Computer and Modernization ›› 2020, Vol. 0 ›› Issue (10): 17-22.

Previous Articles     Next Articles

Spam E-mail Recognition Based on Cluster Analysis Algorithm

  

  1. (School of Computer and Information Technology, Northeast Petroleum University, Daqing 163318, China)
  • Online:2020-10-14 Published:2020-10-14

Abstract: For spam recognition methods used in the past, in the face of today’s fast updating and a wide variety of word segmentation, it is difficult to accurately identify the key word segmentation in a e-mail, the application ability of the recognition methods needs to be further improved. To this end, a spam recognition method based on cluster analysis algorithm is proposed. Firstly, we preprocess e-mail samples to get the key word segmentation of the e-mail text content, remove the stop words, and calculate the weight of the word segmentation according to the frequency of the word segmentation in the e-mail text. Then, combining with the e-mail feature attributes, we construct the e-mail feature space, and quantify the e-mail feature.
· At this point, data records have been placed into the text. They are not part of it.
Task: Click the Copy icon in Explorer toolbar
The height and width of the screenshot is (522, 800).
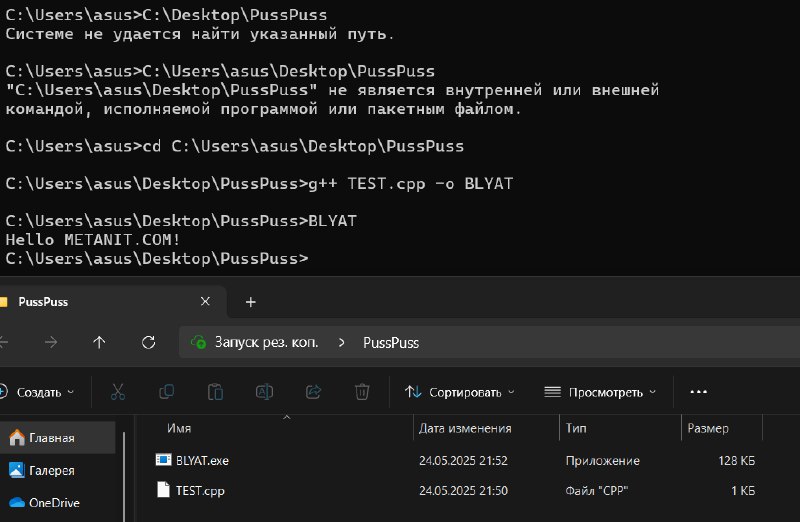Action: [166, 392]
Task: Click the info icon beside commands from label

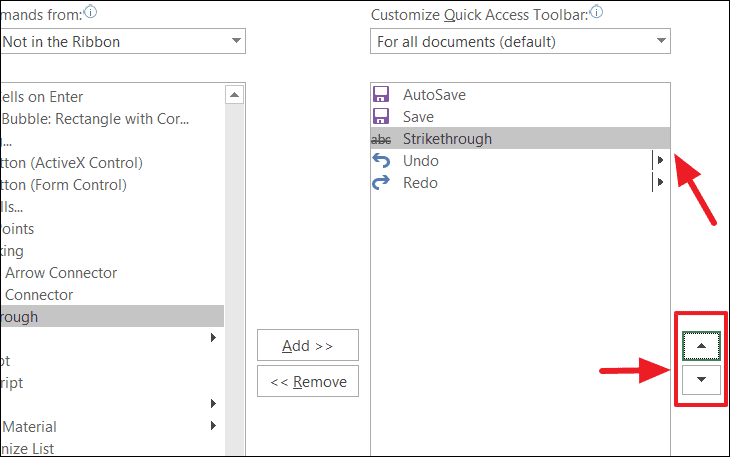Action: (93, 13)
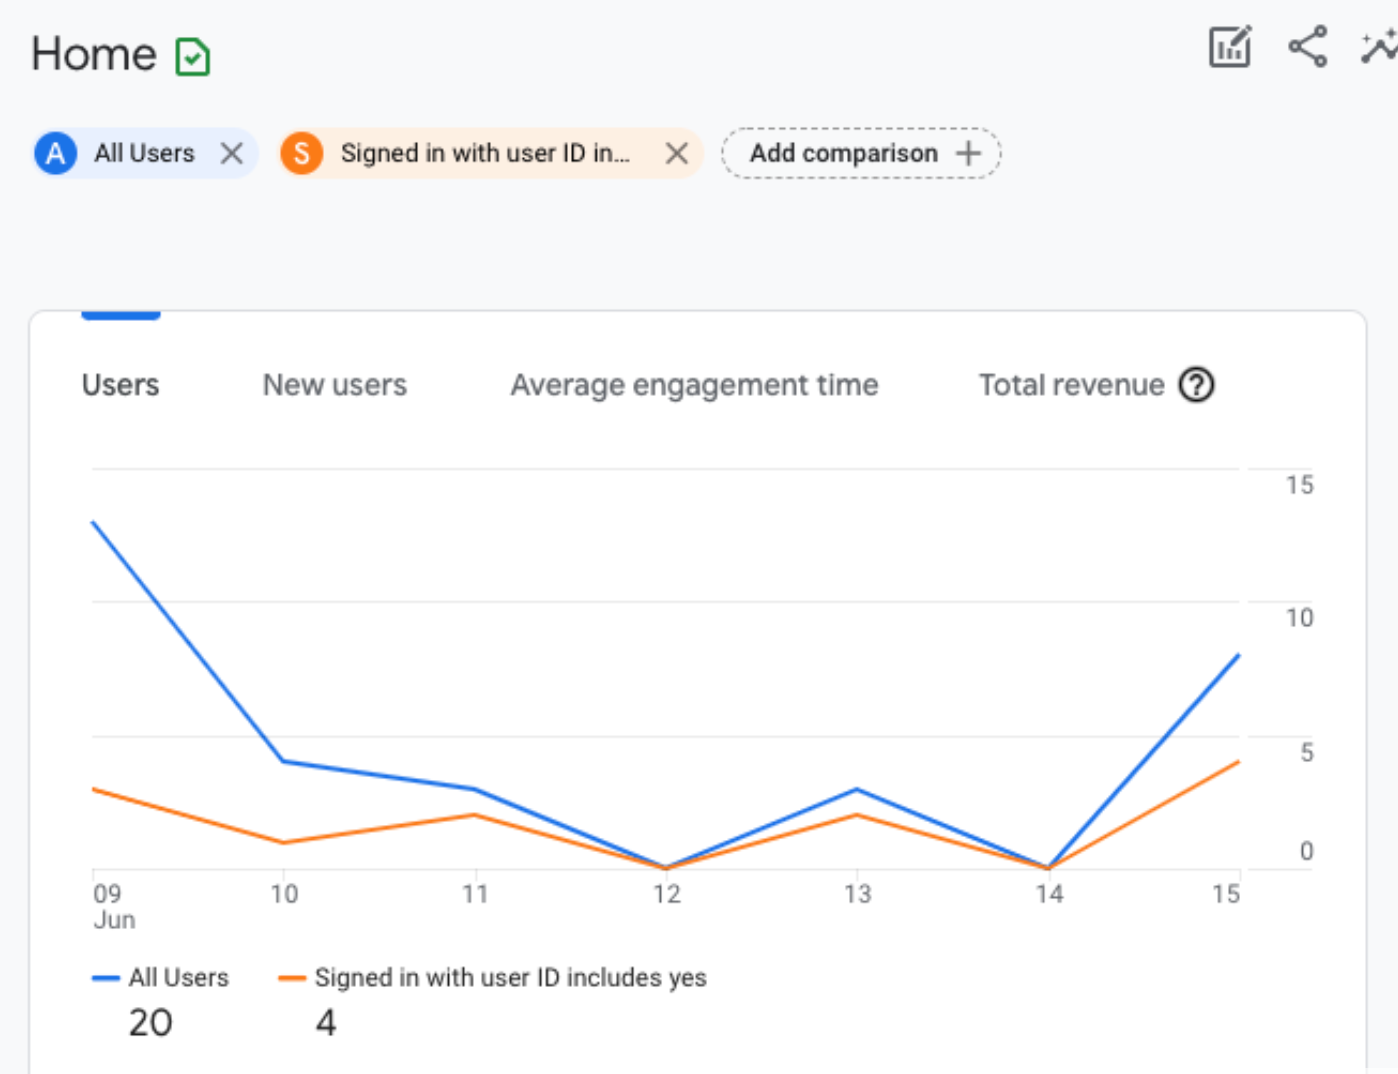Screen dimensions: 1398x1074
Task: Select the Users metric tab
Action: click(119, 385)
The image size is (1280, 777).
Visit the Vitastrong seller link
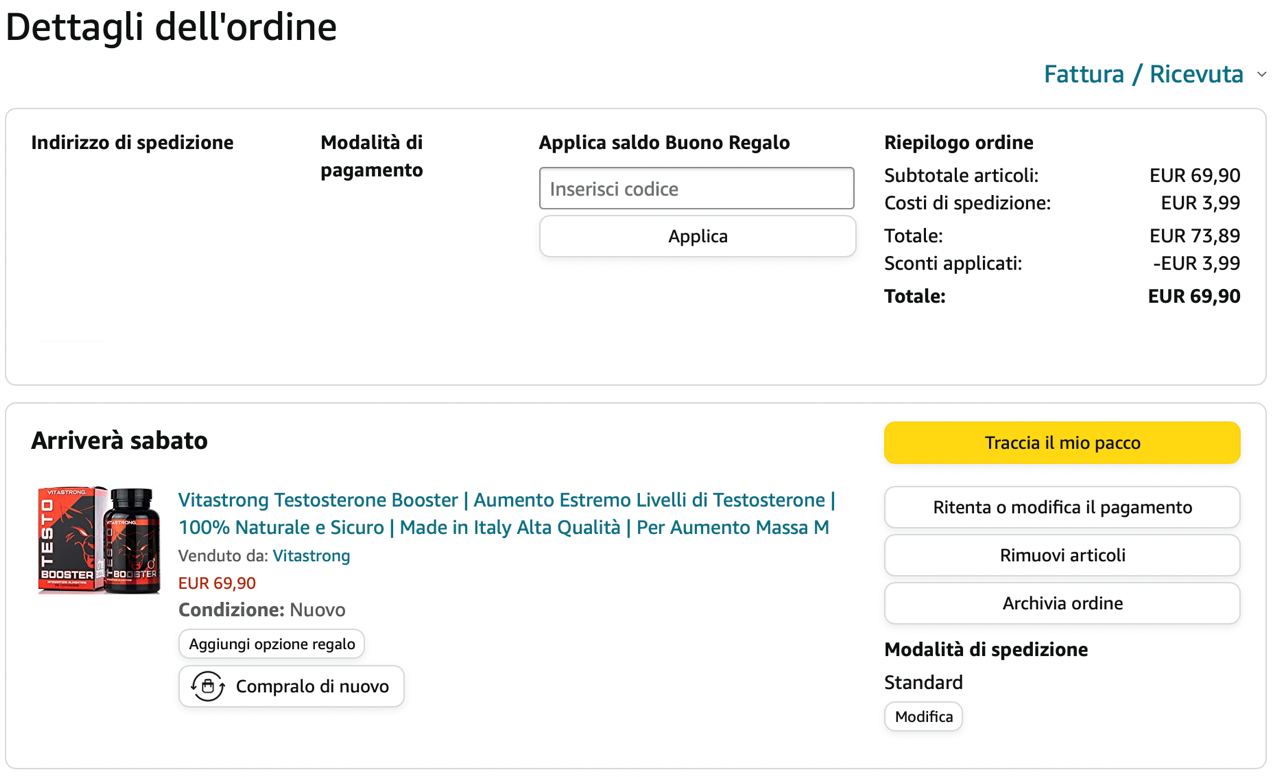(311, 556)
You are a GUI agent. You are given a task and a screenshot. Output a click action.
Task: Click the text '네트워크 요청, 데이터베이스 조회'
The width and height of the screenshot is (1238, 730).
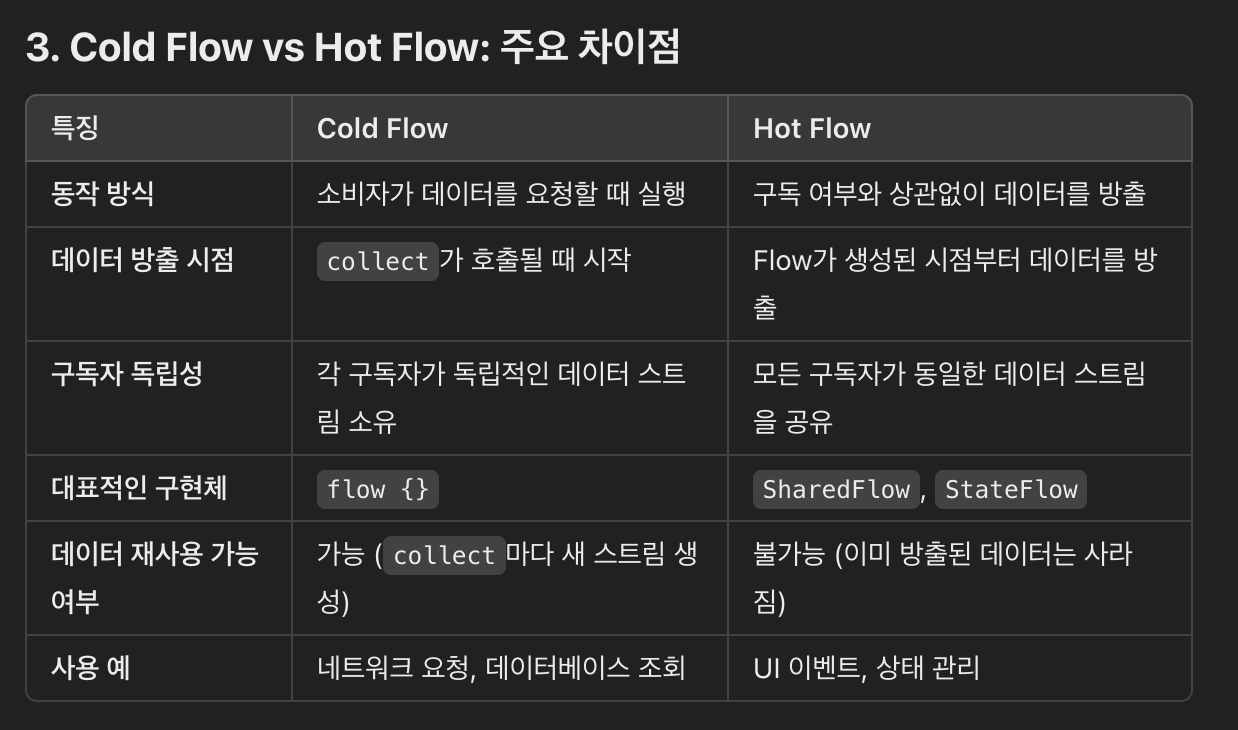tap(501, 667)

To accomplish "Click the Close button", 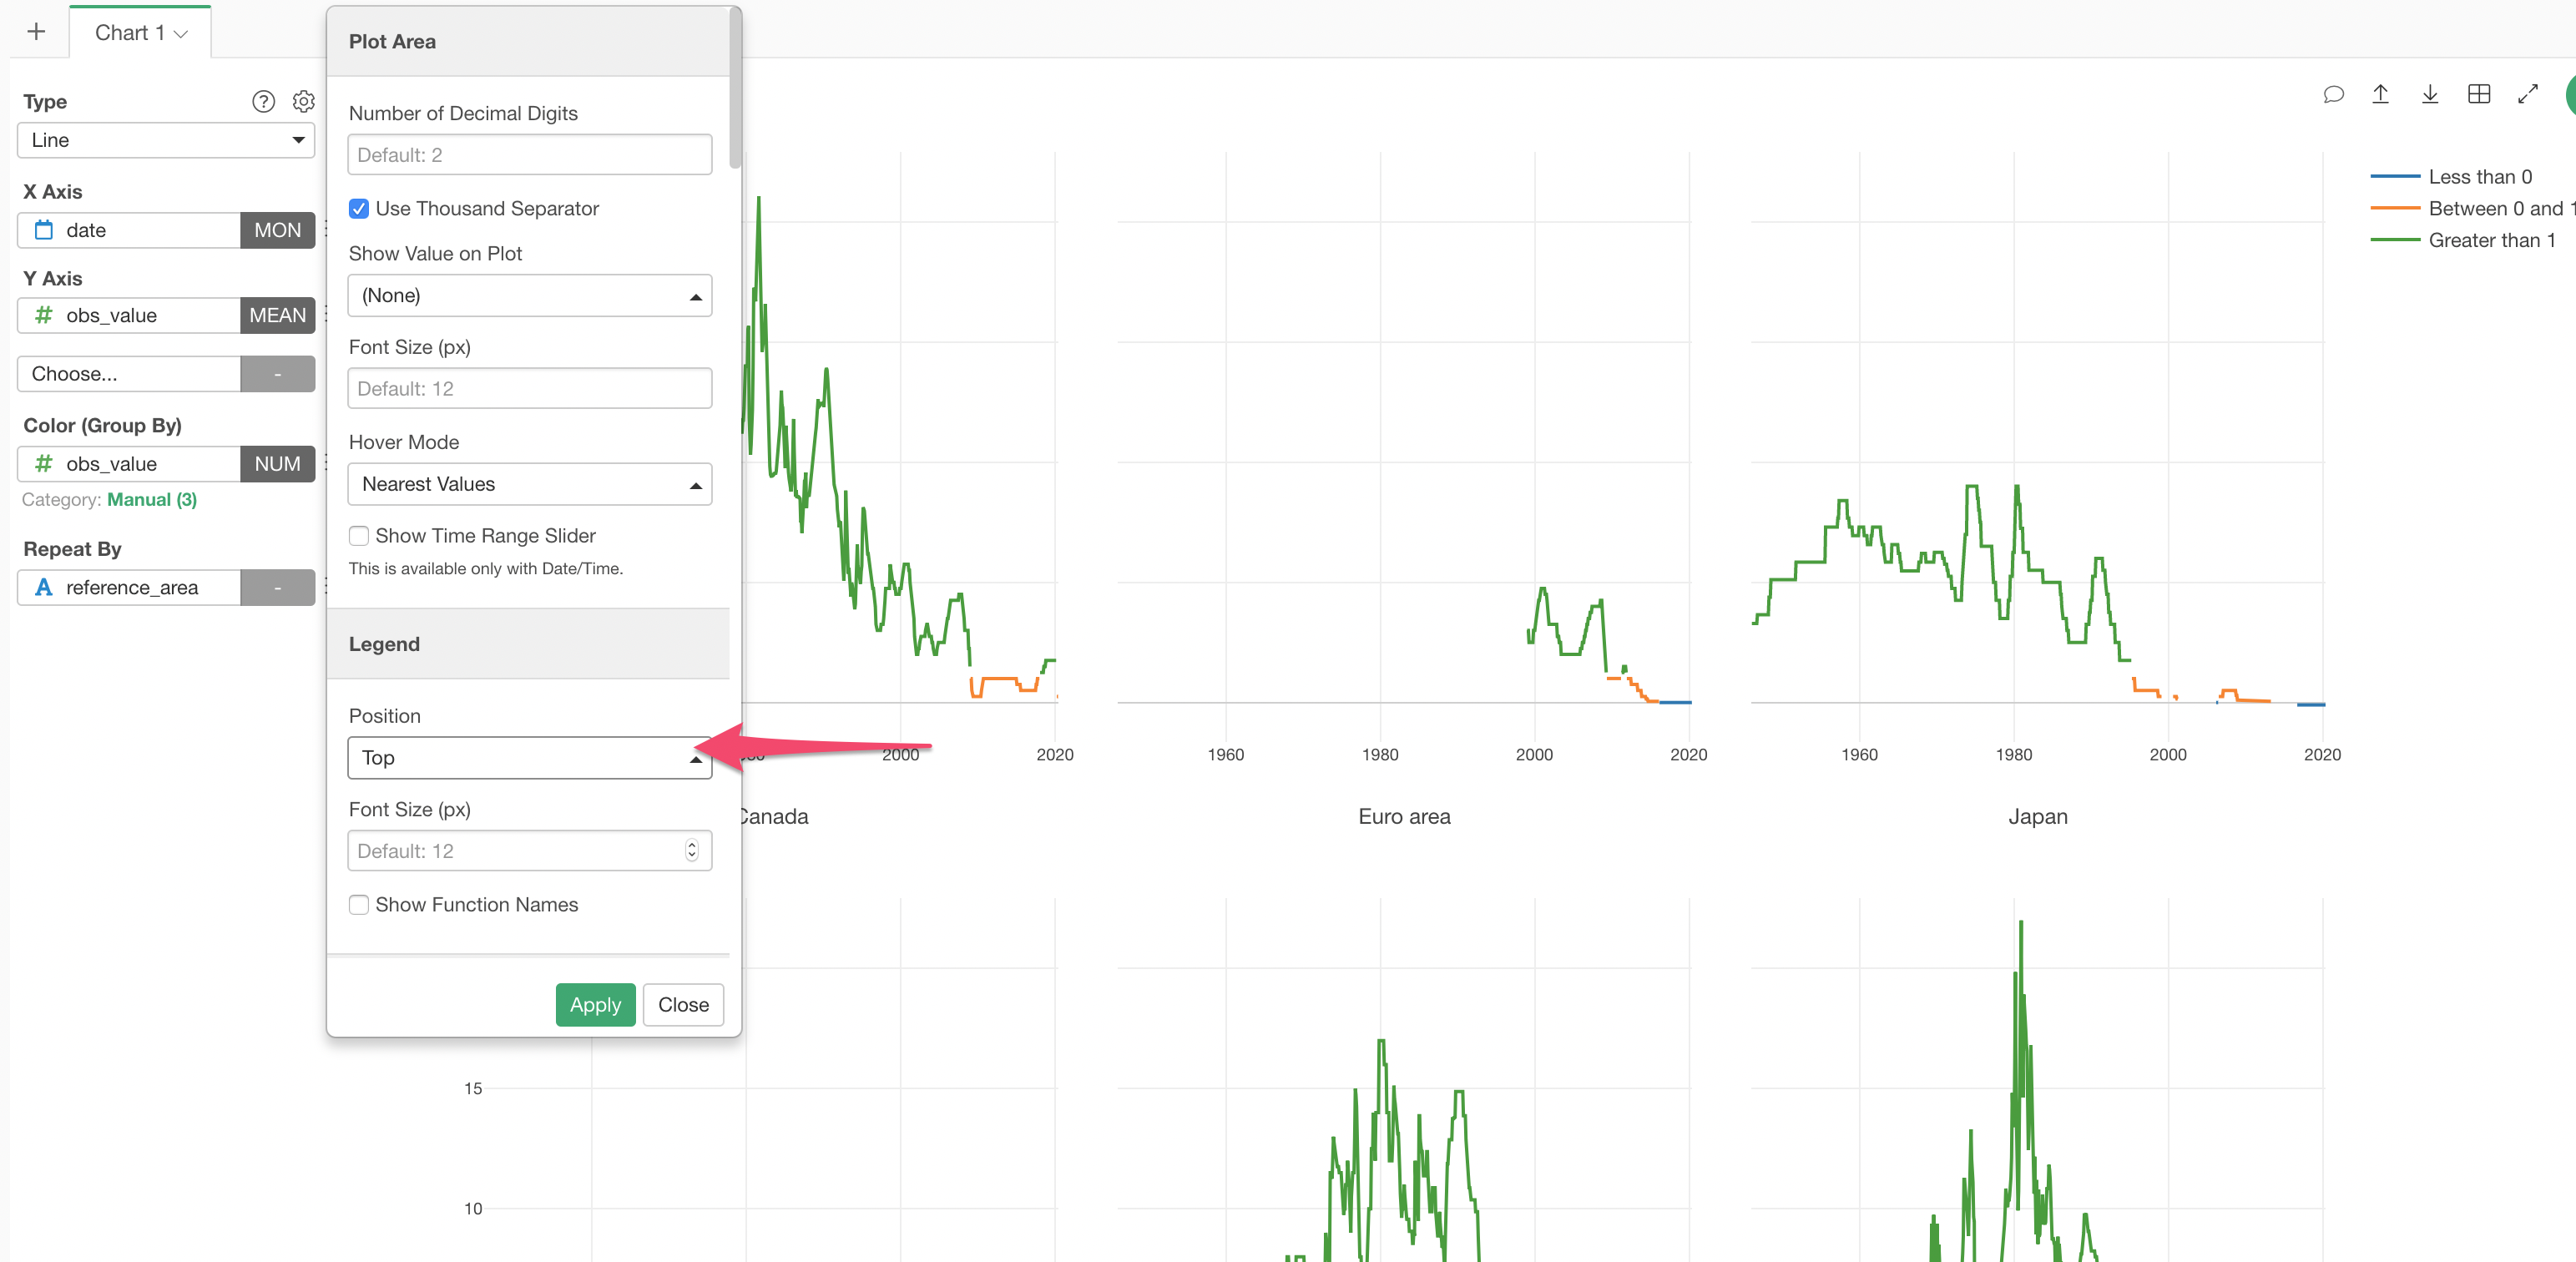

Lastly, the features of the e-mail are extracted and processed for dimensionality reduction, which is used as the input of the clustering algorithm, and the output result is iteratively calculated to complete the identification of spam. The experimental results show that the designed spam e-mail recognition method based on cluster analysis algorithm is more accurate in keyword extraction and word segmentation, and can accurately identify spam e-mails, which shows the practical application ability of the designed spam e-mail recognition method based on cluster analysis algorithm has been improved.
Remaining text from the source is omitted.